Background: Cervical cancer is among the most common gynecological cancers. However, the procedure of radical hysterectomy remains controversial. Objectives: This systematic review and network meta-analysis (registered in PROSPERO: CRD42021231700) aimed to evaluate the efficacy and safety of five approaches to cervical cancer surgery. Search Strategy: We searched PubMed, MEDLINE, Embase, the Cochrane Library, and Web of Science database. Selection Criteria: We select high-quality, non-randomized studies for comparisons of clinical outcomes of adult cervical cancer patients treated with radical hysterectomy including at least one estimate of rate of recurrence, and overall (OS) or progression-free (PFS) survival. Data collection and analysis: We extracted the relevant data and conducted a network meta-analysis to compare clinical outcomes, specifically, operation time (OT), intraoperative estimated blood loss (EBL), length of hospital stay (LOS), number of resected lymph nodes (RLNs), rate of complications, and the rate of recurrence, OS, and PFS among included patients. Main Results: RRH was associated with the lowest EBL volume and LOS, ORH was associated with the shortest OT. VALRH was associated with the greatest number of RLNs and lowest rate of perioperative complications.

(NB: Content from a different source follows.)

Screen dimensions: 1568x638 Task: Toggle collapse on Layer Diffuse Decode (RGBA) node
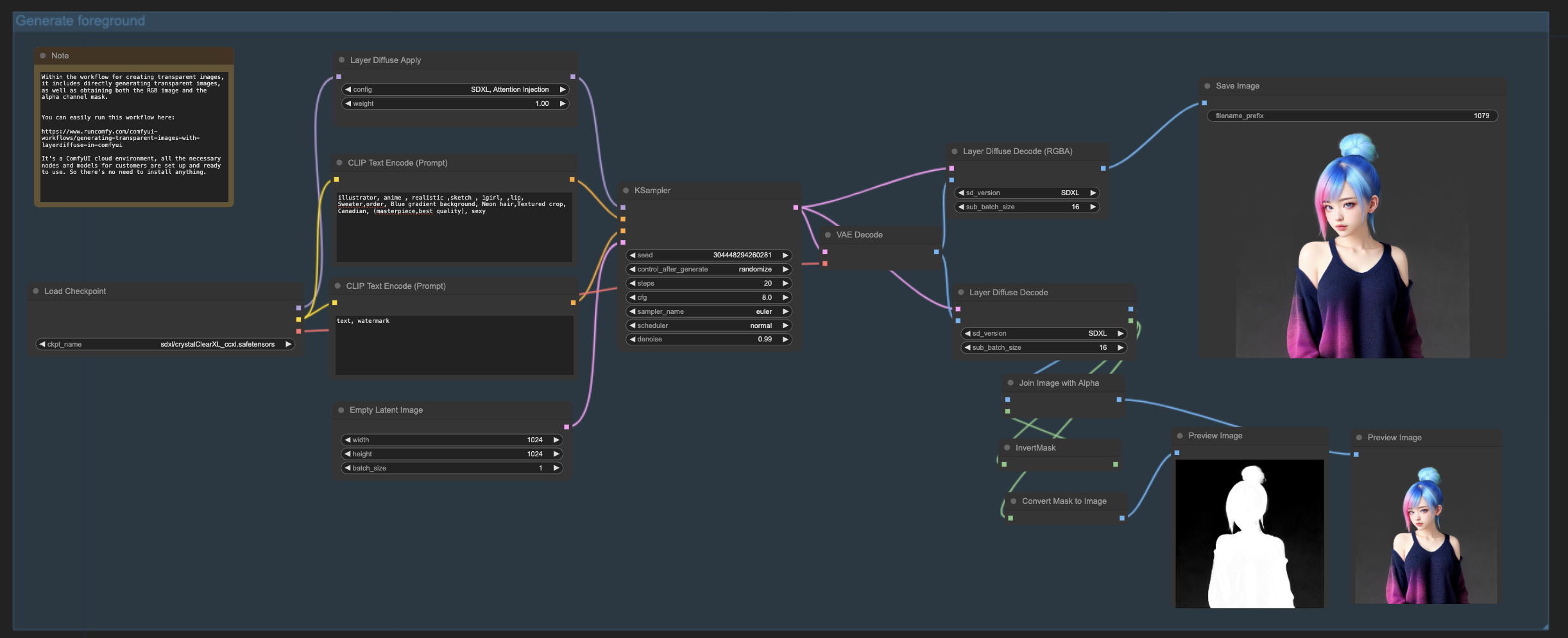(x=955, y=151)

VALRH was associated with the highest OS and lowest tumor recurrence rates, while LRH was associated with the highest PFS rate. OS, PFS, and tumor recurrence rates did not differ significantly among five surgical approaches. Conclusion: In summary, current evidence appears to demonstrate the presented approaches to cervical cancer surgery have a comparable efficacy, while MIS is associated with improved rates of surgical complications, and a shorter hospital stay.